(Word and element location data)
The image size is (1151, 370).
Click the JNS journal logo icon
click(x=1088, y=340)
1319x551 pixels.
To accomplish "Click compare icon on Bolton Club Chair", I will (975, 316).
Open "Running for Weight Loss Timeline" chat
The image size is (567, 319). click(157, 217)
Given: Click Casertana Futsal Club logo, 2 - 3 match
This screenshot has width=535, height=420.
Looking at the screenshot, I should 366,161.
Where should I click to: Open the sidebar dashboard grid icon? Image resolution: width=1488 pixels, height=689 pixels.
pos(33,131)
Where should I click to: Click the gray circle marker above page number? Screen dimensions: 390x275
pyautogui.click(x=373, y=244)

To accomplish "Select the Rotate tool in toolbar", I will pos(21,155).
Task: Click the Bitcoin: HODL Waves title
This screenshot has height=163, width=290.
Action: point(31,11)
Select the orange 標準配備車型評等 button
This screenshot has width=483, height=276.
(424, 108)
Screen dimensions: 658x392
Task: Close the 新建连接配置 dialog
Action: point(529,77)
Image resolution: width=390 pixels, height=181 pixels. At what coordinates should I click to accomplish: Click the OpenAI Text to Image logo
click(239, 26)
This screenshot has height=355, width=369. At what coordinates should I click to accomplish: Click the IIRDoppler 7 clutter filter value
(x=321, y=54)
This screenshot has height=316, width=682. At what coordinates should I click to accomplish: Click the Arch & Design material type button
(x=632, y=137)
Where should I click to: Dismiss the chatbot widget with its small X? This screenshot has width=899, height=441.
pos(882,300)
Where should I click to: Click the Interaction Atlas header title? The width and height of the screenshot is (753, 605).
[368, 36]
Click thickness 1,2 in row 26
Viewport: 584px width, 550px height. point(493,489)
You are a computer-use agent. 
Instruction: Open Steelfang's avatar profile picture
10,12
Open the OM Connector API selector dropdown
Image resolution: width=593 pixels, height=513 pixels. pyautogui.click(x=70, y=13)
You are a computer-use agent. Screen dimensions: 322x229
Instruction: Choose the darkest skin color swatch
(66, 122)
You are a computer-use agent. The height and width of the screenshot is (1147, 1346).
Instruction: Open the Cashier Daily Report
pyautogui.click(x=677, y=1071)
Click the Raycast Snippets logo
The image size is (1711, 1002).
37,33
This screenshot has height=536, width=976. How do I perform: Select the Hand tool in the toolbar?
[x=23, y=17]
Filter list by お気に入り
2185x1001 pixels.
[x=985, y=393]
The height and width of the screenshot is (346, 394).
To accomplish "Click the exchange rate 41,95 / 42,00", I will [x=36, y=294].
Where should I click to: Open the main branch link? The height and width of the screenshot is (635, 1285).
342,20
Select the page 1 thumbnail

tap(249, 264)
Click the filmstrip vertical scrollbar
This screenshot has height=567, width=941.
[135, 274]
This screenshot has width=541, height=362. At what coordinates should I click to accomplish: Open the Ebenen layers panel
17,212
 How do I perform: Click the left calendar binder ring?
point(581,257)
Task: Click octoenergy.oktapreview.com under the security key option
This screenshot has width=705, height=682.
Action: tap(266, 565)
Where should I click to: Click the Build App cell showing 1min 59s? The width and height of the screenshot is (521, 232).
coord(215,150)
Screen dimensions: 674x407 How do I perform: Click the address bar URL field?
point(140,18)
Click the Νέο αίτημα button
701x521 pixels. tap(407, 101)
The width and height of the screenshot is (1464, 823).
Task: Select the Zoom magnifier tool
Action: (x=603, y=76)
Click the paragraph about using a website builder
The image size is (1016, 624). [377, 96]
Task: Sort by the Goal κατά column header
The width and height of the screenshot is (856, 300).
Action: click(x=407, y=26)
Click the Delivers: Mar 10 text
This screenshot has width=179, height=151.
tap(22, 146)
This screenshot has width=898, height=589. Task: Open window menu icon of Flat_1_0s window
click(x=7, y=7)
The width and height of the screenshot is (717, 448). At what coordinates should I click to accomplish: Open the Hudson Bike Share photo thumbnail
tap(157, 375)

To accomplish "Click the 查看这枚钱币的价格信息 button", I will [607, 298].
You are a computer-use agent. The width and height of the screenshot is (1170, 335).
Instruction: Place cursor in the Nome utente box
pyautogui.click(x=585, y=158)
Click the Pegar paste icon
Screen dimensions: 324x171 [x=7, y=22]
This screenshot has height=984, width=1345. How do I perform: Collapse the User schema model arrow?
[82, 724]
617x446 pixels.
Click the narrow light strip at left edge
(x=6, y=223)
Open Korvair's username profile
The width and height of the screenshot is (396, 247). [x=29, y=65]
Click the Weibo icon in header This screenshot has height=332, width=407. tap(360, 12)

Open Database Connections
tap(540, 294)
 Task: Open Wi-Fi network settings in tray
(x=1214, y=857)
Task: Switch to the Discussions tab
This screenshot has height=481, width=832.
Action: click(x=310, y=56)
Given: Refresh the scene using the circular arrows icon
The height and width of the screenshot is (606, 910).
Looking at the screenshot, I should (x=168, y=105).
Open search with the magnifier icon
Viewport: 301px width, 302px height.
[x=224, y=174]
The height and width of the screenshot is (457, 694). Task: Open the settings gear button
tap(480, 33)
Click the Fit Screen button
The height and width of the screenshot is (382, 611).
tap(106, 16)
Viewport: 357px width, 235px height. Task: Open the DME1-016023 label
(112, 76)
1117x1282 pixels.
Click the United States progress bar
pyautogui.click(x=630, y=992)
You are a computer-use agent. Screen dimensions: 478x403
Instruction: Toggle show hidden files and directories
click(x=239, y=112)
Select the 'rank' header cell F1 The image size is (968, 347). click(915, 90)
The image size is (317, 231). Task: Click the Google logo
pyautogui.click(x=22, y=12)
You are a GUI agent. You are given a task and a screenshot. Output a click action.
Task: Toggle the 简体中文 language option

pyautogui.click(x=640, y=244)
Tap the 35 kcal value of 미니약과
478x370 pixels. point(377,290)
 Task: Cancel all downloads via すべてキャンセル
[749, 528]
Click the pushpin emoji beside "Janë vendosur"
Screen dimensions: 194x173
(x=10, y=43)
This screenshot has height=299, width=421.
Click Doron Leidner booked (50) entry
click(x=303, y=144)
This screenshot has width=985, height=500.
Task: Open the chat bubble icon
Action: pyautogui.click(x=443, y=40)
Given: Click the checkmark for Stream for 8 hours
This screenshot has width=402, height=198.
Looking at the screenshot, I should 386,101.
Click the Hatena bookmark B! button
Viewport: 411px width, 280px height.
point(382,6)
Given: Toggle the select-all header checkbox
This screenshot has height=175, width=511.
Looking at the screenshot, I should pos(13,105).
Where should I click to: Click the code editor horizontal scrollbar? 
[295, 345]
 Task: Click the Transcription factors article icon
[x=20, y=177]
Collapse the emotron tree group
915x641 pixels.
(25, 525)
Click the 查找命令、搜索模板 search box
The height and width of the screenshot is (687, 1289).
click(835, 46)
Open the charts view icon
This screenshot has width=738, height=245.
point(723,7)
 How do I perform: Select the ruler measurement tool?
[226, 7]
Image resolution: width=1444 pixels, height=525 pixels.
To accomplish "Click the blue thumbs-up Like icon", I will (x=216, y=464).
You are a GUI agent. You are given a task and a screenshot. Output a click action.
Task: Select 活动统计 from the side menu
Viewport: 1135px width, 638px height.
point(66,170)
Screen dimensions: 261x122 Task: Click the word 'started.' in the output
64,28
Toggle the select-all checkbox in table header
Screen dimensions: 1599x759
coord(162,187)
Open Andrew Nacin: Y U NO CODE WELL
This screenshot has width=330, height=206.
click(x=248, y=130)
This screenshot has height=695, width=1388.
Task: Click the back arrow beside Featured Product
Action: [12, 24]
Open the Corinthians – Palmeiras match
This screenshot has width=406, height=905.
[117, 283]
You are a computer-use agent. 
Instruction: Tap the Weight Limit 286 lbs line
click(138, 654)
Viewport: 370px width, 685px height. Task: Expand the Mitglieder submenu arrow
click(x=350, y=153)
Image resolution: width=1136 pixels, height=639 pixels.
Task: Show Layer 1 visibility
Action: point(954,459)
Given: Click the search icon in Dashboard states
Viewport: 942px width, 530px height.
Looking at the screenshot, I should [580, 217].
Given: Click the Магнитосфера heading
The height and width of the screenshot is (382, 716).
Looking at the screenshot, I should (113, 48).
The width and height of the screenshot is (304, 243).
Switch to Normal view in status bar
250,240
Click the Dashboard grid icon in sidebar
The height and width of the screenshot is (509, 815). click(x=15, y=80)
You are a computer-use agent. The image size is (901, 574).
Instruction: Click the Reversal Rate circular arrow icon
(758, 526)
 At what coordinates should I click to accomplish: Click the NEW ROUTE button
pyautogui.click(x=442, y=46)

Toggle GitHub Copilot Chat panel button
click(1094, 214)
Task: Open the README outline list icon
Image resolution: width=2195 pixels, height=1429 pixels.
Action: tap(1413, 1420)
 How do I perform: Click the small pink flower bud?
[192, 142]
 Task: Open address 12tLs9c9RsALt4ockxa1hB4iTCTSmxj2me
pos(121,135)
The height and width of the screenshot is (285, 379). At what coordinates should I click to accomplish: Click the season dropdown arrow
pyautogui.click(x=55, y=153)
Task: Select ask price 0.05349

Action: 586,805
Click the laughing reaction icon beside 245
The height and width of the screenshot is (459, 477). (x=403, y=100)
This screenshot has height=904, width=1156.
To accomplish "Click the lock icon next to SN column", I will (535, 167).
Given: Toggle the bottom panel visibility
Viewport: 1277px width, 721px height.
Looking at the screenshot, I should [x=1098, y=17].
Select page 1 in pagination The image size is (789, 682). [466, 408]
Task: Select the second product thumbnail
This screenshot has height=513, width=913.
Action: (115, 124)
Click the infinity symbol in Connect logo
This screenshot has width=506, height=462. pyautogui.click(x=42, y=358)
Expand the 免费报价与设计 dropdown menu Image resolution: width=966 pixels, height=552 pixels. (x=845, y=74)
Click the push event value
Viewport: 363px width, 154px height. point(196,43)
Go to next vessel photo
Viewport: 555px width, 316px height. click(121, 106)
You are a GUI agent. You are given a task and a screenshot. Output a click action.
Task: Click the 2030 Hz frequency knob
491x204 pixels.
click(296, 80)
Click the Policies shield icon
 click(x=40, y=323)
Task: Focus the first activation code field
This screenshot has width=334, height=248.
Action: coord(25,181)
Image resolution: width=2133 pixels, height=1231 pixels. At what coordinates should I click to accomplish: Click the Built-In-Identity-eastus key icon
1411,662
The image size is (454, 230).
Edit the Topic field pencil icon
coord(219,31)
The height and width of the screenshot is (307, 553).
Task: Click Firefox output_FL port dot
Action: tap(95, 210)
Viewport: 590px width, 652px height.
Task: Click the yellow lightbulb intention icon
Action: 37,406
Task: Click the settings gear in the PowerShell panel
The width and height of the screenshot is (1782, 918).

> What you will do: Turn the part of the entries that opens with the line containing "Task: Focus the first activation code field" and closes with the line containing "Action: coord(25,181)" into a JSON list of strings, one string per line, with blank lines left out.

> Correct result:
[
  "Task: Focus the first activation code field",
  "This screenshot has width=334, height=248.",
  "Action: coord(25,181)"
]